To us, we value privacy and the security of our data and users – specifically, we have a “Zero-Tolerance Policy” on storing logs or metadata of any kind, whatsoever (see our Privacy Policy for more on that). None of these solutions honored this privacy policy (without removing essential spam-detection functionality), so we had to create our own tool – thus “Spam Scanner” was born.

The solution we created provides several Features and is completely configurable to your liking. You can learn more about the actual Algorithm below. Contributors are welcome.

Features

Spam Scanner includes modern, essential, and performant features that help reduce spam, phishing, and executable attacks.

Naive Bayes Classifier

Our Naive Bayesian classifier is available in this repository, the npm package, and is updated frequently as it gains upstream, anonymous, SHA-256 hashed data from Forward Email.
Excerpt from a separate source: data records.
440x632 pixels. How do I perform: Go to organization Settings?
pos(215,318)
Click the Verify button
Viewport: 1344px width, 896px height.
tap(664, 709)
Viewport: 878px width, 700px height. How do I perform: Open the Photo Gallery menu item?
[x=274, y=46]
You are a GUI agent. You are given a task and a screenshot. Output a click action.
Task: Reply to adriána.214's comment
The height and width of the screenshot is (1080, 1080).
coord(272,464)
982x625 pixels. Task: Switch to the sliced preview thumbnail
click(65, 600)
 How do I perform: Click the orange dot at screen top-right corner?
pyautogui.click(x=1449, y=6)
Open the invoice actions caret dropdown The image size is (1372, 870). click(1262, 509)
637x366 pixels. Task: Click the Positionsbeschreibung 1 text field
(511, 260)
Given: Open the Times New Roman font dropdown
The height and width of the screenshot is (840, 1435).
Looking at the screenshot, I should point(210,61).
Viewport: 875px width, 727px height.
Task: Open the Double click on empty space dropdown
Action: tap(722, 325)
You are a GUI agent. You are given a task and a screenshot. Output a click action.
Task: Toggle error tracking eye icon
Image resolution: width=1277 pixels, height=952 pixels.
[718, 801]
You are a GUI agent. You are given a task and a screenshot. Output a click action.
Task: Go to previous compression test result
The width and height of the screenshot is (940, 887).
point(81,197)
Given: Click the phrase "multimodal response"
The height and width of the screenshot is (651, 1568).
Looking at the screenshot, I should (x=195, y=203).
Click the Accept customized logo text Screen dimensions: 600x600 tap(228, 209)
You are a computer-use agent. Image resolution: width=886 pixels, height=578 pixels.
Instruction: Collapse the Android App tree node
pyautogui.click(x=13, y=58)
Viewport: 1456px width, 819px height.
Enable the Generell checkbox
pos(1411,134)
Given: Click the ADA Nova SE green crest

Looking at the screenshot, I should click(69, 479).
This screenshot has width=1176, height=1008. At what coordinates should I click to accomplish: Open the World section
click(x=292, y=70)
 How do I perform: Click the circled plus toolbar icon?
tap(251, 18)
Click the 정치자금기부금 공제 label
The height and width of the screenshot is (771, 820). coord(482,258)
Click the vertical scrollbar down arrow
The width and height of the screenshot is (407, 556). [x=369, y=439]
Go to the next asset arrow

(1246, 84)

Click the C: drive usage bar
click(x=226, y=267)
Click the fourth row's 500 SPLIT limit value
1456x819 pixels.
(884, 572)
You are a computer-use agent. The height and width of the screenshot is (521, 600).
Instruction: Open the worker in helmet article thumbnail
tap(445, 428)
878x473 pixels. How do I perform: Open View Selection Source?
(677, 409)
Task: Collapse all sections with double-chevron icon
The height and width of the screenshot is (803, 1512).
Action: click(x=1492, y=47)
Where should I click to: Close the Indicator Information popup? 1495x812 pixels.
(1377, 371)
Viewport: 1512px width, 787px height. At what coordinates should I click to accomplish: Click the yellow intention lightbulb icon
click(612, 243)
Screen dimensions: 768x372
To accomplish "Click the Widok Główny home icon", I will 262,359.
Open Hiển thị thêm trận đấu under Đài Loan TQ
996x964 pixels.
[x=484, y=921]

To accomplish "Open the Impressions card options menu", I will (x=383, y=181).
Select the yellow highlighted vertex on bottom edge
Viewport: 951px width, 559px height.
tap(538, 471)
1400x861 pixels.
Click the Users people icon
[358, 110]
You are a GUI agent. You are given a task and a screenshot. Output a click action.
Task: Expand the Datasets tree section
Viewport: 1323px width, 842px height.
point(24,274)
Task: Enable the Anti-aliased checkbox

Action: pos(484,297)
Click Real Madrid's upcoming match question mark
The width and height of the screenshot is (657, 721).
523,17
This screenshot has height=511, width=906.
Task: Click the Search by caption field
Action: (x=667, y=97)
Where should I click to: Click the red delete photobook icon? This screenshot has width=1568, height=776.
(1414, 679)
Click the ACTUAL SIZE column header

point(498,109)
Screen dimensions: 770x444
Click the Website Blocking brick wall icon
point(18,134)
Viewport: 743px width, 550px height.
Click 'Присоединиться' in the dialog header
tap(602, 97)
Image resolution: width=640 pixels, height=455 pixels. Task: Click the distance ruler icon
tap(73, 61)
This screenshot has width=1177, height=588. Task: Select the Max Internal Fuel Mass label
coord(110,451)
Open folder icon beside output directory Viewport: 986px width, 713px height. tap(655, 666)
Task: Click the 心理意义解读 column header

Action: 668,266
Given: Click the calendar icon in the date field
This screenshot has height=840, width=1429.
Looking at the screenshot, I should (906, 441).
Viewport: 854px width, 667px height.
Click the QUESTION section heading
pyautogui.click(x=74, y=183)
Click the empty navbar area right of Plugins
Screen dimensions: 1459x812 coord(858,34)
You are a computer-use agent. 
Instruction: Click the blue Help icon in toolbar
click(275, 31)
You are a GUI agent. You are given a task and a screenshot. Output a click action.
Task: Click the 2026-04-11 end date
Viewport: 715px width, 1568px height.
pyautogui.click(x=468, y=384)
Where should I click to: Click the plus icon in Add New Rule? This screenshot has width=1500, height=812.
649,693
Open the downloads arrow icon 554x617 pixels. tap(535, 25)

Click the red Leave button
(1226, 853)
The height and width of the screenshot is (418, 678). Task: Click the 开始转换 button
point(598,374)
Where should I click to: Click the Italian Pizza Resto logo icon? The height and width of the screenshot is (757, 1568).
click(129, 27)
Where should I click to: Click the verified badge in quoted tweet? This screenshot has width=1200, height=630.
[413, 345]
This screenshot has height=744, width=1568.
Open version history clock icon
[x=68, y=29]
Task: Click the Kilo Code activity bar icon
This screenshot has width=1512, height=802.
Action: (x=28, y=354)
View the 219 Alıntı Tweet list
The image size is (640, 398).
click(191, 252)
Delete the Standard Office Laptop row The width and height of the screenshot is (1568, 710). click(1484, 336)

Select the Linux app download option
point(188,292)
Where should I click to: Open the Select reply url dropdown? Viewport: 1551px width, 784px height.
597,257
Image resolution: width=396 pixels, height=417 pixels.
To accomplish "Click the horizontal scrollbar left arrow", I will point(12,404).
It was trained with an extremely large dataset of spam, ham, and abuse reporting format (“ARF”) data. This dataset was compiled privately from multiple sources.

Spam Content Detection

Provides an out-of-the-box trained Naive Bayesian classifier (uses naivebayes and natural under the hood), which is sourced from hundreds of thousands of spam and ham emails. This classifier relies upon tokenized and stemmed words (with respect to the language of the email as well) into two categories (“spam” and “ham”).

Phishing Content Detection

Robust phishing detection approach which prevents domain swapping, IDN homograph attacks, and more.

Executable Link and Attachment Detection

Link and attachment detection techniques that check links in the message, “Content-Type” headers, file extensions, magic number, and prevents homograph attacks on file names – all against a list of executable file extensions.